Problem to solve -> Copy out the part of the entries that opens with the line containing "Click the price alert bell icon" and runs through the end of the entries, leaving the pictures out of your answer.

Provided data ->
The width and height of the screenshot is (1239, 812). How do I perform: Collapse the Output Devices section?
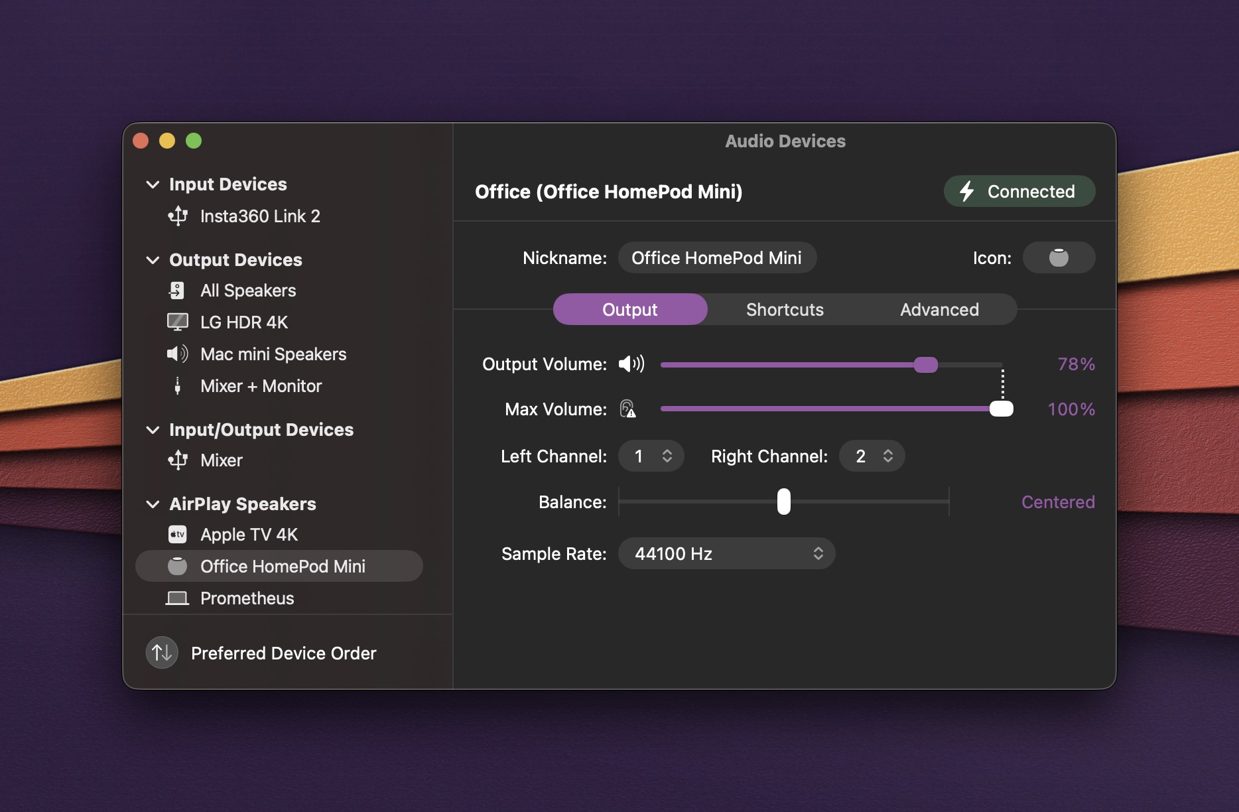point(153,260)
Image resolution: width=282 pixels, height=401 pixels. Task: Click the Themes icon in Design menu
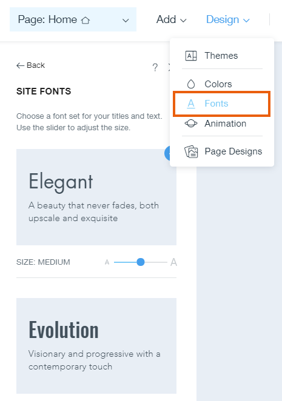(x=191, y=56)
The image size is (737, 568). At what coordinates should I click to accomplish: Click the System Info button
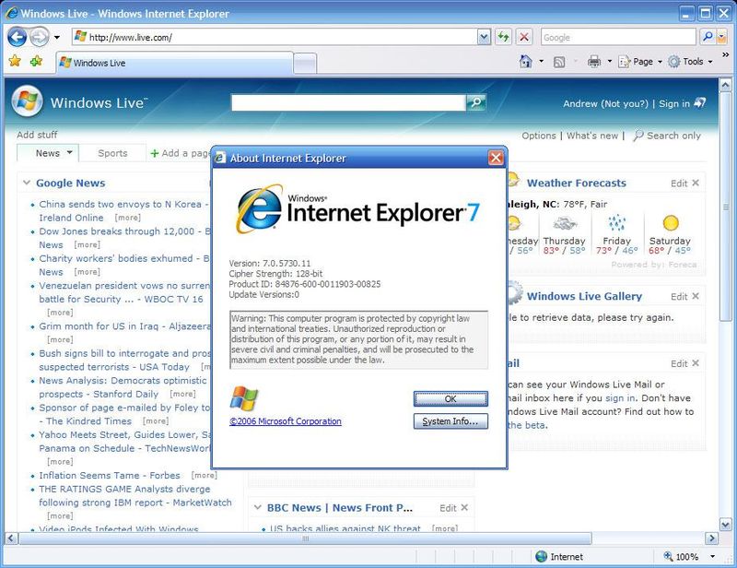point(450,421)
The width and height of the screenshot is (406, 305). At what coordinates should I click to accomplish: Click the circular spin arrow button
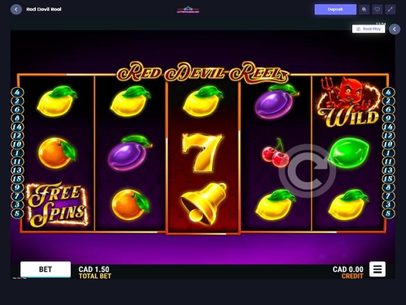[307, 171]
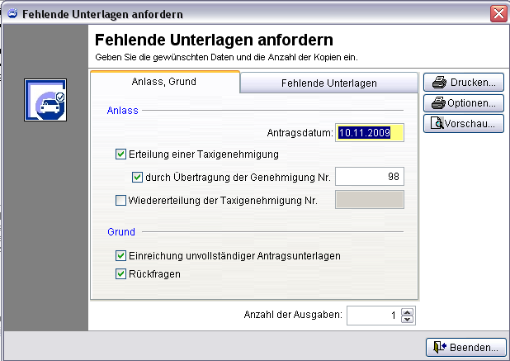510x361 pixels.
Task: Close the Fehlende Unterlagen anfordern window
Action: click(x=498, y=14)

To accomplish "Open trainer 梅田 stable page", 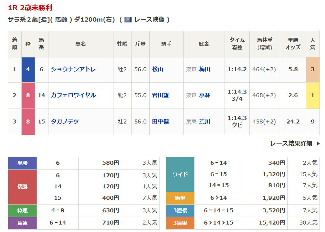I will (x=204, y=69).
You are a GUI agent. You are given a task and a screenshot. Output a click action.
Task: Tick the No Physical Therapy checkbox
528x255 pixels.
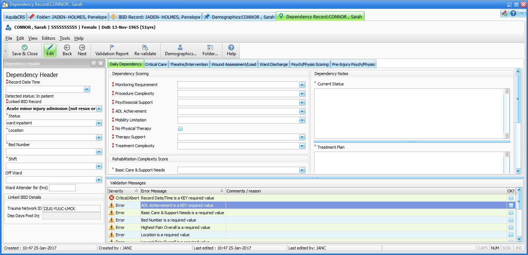180,129
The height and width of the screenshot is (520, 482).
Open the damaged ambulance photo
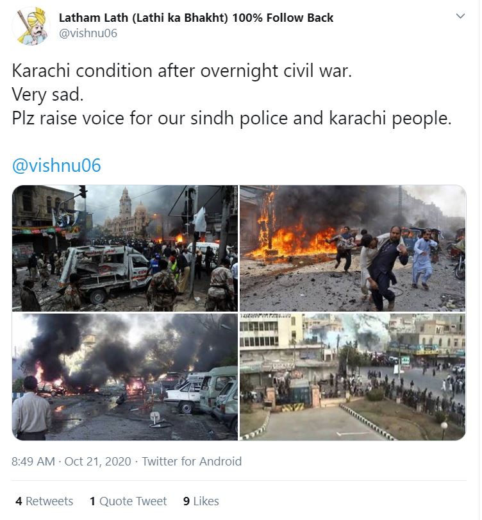pyautogui.click(x=125, y=248)
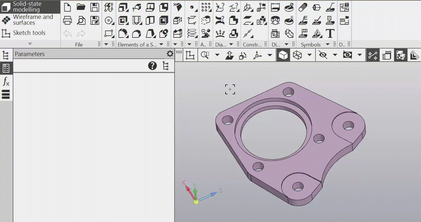
Task: Click the Save file icon
Action: 95,7
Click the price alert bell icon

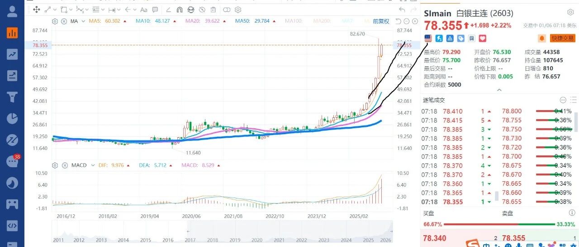point(541,39)
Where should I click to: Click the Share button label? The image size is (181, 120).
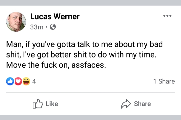(142, 104)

Worked answer ->
Click the price alert bell icon

point(541,39)
Where should I click to: Click the Share button label? The image size is (181, 120).
(142, 104)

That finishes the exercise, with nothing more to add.